Anyone who's ever worked for the federal government won't be surprised to learn that operational results are often less than the sum of their bureaucratic and even well-meaning parts.
But finger-pointers take note: Highlighting the federal government's miserable performance is not tantamount to forgiving an ineffective state and local response. Identifying federal failures merely confirms that, in the end, there's more than enough blame to go around.
"Disaster" is about much more than the anguished wait of those at the Superdome or the Convention Center for days after last August's storm. It's about the bureaucratic bungling that eventually led to FEMA being utterly unprepared to handle the crisis it faced last summer.
"Disaster" is more than a history of failure of the levees and floodgates around New Orleans.

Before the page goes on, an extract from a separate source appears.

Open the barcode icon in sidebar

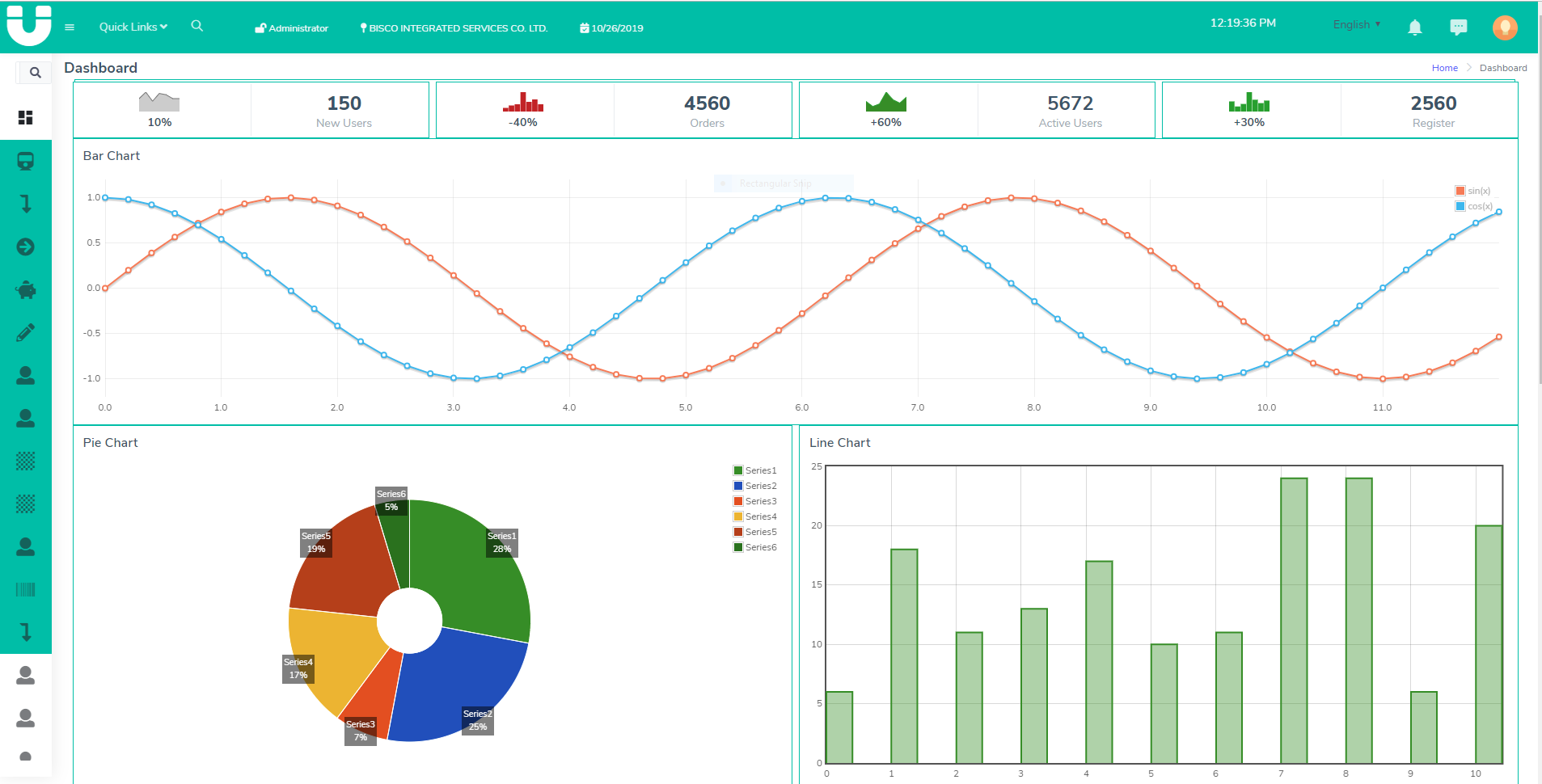pyautogui.click(x=26, y=589)
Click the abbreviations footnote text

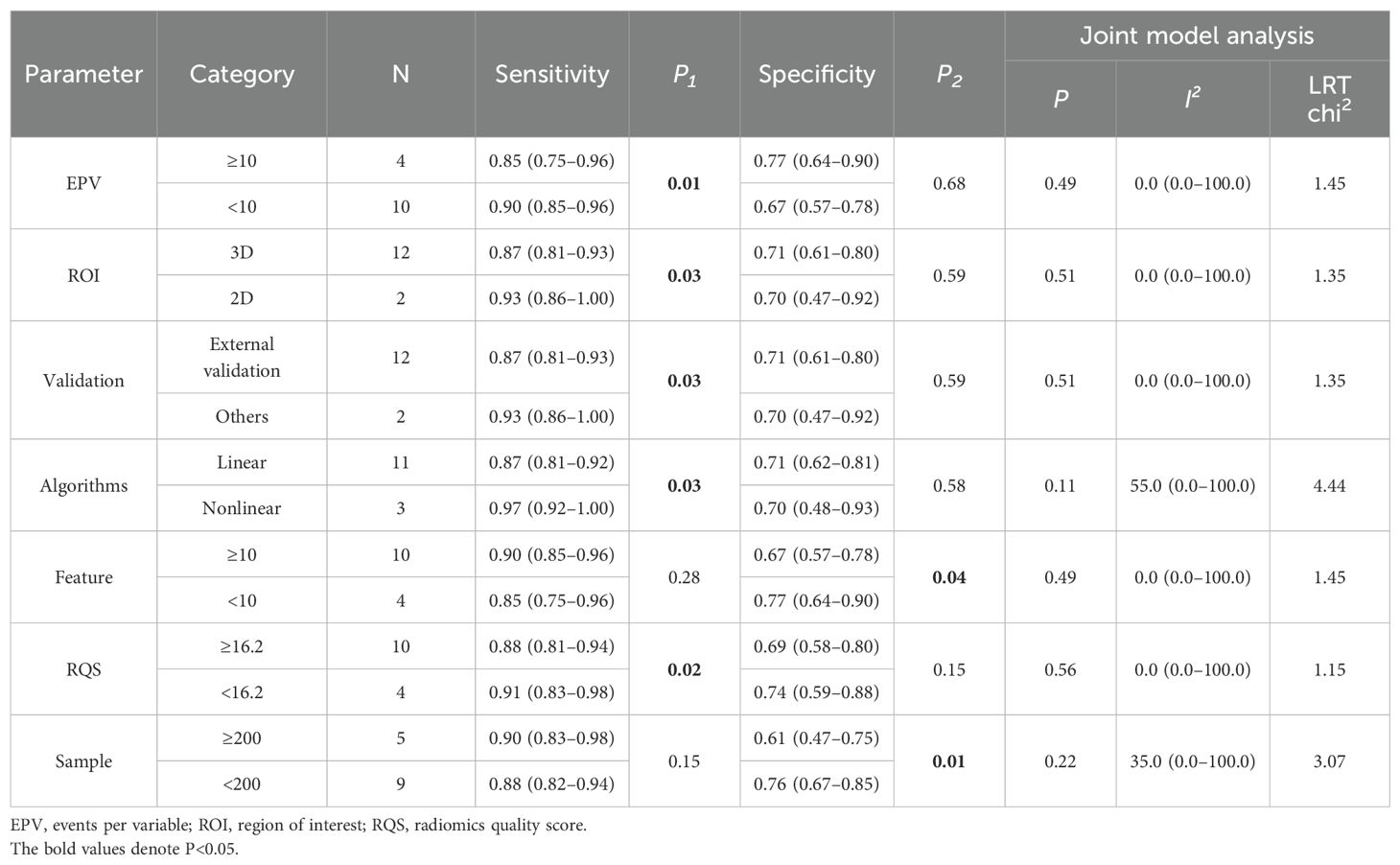pyautogui.click(x=298, y=825)
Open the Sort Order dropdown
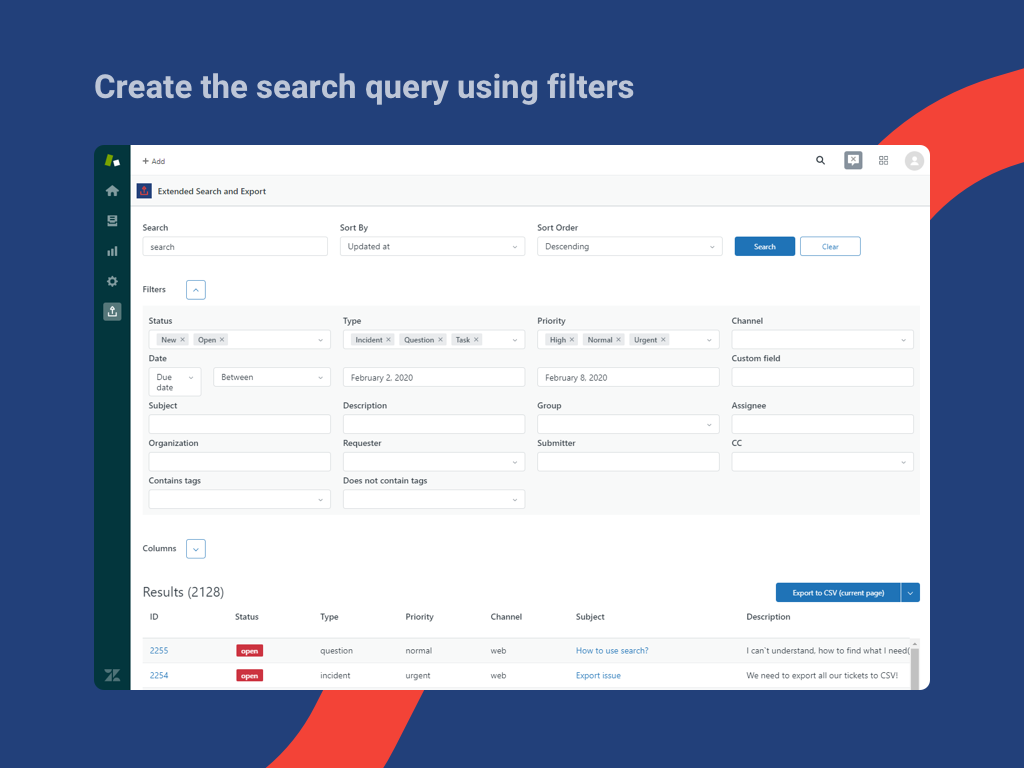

It's a detailed recounting of how different arms of the federal government failed to protect an urban population for which it had primary responsibility and how, once disaster struck, that same federal government demonstrated itself to be equally incapable of offering aid.
Aside from a slow-motion retelling of the mistakes that led to the crisis that was post-Katrina New Orleans, "Disaster" is also a disturbing articulation of how national emphasis on homeland security (read: protection against terror attacks) seems to have come at the expense of preparing for the more likely scenarios of hurricanes, floods, fires and earthquakes.
Given the volume of resources hurled at the Department of Homeland Security since its formation after September 11, it may be reasonable to expect that department to handle disasters of both types, but the book's most damning message comes from its conclusion:
"When disaster strikes, we are all on our own."
The best book on the Katrina aftermath yet
As a New Orleanian who lost "everything" to the faulty levees, I have followed this story closely for a year, and have read as much as possible about the episode. Even so, I highlighted practically every page of this book. It did an excellent job of busting myths and providing context, in a surprisingly absorbing but factual narrative.
Here's as plain as I can put it: Cooper and Block have written the finest "top-down" book on Katrina to date, and I don't expect it to be surpassed anytime soon.
The research is impeccable, and I would love for the D.C.-area (1-time reviewers) who pan this book to give examples of the "fictions" about which they complain. Not only is "Disaster" must-reading for anyone who cares about the Katrina story but, also, for anyone who is interested in the priorities and effectiveness of the Dept. Homeland Security.
I give this work my highest recommendation.